The S&P 500 SPX was up 0.1% at 3,763 in choppy trade Thursday afternoon and on track for a 2.4% weekly gain. The Dow Jones Industrial Average DJIA was down around 90 points, or 0.3%, on track for a 1.7% weekly advance.

Essaye observed that the price action around 3,800 is in keeping with the large-cap benchmark s bear market slide this year.

In early February, the S&P 500 repeatedly tested the 4,600 level before a 10% peak-to-trough drop to its late-February low, he recalls. After a March bounce, 4,500 served as a ceiling, with the market's early April failure setting the stage for another 10% decline, Essaye said. In late April, 4,300 became the new resistance, with the market failing to overcome it several times before falling more than 11% into the latter half of May. In early June, 4,150 became resistance, with failure to overcome leading to a 13% peak-to-trough decline.
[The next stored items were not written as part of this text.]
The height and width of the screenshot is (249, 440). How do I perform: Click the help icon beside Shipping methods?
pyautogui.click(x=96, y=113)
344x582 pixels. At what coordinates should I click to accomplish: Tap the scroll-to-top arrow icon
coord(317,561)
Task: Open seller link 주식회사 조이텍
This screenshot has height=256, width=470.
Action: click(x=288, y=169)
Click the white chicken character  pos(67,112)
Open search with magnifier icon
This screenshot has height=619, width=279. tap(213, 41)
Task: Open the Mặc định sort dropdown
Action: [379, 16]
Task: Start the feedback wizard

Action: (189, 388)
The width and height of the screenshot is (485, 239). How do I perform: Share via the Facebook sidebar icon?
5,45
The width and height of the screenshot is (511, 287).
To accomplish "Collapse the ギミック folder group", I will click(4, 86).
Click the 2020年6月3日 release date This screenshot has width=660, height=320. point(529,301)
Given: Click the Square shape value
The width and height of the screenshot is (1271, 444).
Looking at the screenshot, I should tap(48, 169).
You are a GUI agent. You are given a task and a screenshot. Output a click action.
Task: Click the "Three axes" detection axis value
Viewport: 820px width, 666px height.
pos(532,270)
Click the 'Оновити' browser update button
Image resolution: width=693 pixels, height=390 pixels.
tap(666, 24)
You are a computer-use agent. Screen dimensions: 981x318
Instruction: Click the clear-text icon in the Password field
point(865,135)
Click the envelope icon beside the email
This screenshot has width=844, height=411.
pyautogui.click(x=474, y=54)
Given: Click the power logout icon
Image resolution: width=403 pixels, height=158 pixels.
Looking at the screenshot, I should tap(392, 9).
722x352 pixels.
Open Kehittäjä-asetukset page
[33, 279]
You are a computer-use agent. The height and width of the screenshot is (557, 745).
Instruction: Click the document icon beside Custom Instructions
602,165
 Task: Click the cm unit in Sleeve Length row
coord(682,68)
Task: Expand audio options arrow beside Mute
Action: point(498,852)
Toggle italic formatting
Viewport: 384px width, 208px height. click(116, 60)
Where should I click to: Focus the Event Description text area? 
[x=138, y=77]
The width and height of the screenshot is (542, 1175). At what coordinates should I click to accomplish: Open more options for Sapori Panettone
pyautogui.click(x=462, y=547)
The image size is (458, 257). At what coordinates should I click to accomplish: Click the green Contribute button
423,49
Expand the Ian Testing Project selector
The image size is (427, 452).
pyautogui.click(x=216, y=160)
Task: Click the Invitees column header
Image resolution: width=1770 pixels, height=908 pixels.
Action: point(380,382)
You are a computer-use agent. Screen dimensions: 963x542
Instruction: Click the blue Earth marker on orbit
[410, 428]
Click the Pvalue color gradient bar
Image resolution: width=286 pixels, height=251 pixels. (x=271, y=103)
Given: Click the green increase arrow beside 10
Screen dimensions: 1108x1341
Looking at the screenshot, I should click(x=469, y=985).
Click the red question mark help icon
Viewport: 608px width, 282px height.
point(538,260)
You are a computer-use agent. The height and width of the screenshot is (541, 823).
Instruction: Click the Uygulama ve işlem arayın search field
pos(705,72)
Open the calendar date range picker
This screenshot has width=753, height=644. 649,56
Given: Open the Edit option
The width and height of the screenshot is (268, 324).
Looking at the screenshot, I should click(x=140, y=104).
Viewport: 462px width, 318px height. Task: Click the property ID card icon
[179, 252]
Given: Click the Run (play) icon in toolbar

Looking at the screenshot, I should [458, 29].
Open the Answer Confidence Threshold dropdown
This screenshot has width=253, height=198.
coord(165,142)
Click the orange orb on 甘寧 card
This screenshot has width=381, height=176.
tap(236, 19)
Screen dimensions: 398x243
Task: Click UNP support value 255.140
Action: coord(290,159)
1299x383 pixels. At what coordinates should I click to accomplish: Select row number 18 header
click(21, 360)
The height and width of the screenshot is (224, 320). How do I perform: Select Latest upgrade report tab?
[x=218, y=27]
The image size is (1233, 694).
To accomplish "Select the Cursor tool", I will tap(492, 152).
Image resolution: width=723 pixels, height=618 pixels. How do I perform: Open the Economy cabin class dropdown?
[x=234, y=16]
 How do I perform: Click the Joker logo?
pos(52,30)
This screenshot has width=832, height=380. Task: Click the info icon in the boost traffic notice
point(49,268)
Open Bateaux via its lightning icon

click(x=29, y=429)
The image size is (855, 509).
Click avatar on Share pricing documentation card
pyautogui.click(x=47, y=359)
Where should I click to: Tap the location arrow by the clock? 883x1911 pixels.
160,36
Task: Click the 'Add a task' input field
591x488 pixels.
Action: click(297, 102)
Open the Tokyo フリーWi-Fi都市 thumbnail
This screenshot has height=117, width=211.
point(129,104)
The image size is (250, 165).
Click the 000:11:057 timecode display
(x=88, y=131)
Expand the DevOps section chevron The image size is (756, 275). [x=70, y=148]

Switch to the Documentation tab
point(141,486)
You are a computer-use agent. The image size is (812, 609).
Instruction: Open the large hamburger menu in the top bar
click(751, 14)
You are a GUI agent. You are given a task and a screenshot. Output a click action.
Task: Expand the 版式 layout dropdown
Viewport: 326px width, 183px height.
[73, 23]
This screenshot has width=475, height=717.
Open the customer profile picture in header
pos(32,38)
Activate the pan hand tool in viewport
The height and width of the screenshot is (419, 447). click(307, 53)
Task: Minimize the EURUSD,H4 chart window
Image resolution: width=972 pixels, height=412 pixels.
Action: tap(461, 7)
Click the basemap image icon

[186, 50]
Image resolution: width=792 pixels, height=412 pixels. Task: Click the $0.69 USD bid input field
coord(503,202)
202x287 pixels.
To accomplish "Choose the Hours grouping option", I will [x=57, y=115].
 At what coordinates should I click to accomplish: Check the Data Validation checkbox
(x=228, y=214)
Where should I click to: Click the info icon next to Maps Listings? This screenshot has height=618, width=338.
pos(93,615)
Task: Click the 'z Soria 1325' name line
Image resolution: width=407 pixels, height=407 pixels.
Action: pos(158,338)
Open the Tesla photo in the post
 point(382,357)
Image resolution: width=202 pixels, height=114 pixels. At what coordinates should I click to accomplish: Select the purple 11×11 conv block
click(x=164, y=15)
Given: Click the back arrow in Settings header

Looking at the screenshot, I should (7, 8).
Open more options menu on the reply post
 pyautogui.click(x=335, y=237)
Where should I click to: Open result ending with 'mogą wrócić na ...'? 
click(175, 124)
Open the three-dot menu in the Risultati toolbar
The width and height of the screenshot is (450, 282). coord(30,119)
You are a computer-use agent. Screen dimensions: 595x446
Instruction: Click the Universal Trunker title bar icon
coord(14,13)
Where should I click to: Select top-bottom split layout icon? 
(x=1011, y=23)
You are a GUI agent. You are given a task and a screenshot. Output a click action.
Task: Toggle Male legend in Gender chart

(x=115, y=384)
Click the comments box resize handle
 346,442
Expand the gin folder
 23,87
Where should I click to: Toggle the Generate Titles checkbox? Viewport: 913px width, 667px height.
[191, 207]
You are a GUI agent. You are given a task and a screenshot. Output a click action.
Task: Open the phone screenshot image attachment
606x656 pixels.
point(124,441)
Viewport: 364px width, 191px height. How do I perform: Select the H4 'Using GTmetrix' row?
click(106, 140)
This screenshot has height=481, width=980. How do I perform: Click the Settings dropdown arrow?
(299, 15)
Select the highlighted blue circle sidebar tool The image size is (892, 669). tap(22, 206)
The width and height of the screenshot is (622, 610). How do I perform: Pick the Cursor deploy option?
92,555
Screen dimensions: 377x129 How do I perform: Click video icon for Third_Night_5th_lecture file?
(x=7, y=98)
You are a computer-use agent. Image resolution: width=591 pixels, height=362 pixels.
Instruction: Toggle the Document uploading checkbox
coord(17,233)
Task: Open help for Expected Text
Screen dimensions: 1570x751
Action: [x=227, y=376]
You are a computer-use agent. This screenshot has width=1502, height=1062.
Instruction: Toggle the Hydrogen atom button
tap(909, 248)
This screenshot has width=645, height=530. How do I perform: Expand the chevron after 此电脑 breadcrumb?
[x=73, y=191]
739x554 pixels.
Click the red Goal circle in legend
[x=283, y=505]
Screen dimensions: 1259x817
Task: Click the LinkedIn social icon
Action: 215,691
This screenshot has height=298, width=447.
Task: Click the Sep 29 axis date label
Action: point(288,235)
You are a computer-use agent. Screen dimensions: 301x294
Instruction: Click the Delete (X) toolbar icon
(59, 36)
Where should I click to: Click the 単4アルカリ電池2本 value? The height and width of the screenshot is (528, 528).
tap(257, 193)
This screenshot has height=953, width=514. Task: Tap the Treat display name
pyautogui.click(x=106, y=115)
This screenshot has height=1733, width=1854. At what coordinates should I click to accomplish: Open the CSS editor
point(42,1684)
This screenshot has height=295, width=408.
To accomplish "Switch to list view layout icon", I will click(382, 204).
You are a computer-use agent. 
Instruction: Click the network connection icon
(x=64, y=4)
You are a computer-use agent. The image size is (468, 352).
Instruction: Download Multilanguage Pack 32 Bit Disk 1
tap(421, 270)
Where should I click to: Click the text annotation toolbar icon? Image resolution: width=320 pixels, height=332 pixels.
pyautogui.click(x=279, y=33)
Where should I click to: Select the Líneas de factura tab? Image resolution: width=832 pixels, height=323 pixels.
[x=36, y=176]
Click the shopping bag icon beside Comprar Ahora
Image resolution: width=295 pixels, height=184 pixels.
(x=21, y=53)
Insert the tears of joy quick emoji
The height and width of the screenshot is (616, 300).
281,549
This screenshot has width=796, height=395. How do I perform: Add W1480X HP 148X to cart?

Now, whether the market is poised to fall another 10% from this new resistance level, which would be down towards the 3,400 area, remains to be seen and a squeezy leg higher is still a good possibility, Essaye said. Markets have a habit of repeating themselves, and the S&P 500 has failed in round numbers this year, likely due to the impact of derivatives traders, a minimum of four times. He said that 3,800 is an important near-term tipping point to watch, because a break above could trigger a potentially violent squeeze higher, while another failure would mean new lows are all but certain, Essaye said.

Technical analyst Andrew Adams, who wrote a Wednesday note for Saut Strategy, described the market as taking baby steps to try to find a bottom, but noted that a close above the 3,800 level would provide some comfort.

According to the chart below, Adams said there was technical justification for the S&P 500 bounce where it did on Friday, providing at least some preliminary indications that a potential low was struck. He wrote that a follow-through to the upside is necessary in the days ahead, with the first hurdle at 3,800 and a test of the gap on the chart between 3,838 and 3,900.

The technician noted open space between 3,800 and roughly 4,100 on the chart thanks to the market's recent fall over the past few weeks, and argued that if the S&P 500 can sustain a move above 3,800 it is possible that a price vacuum could pull the index higher. The environment is at risk of being below 3,800.

I'll feel a little better about taking chances on the long side if the S&P can break above 3800 and hold above it, Adams wrote. If that happens, I think the more aggressive participants can start adding back to some risk in hopes of a possible low being struck.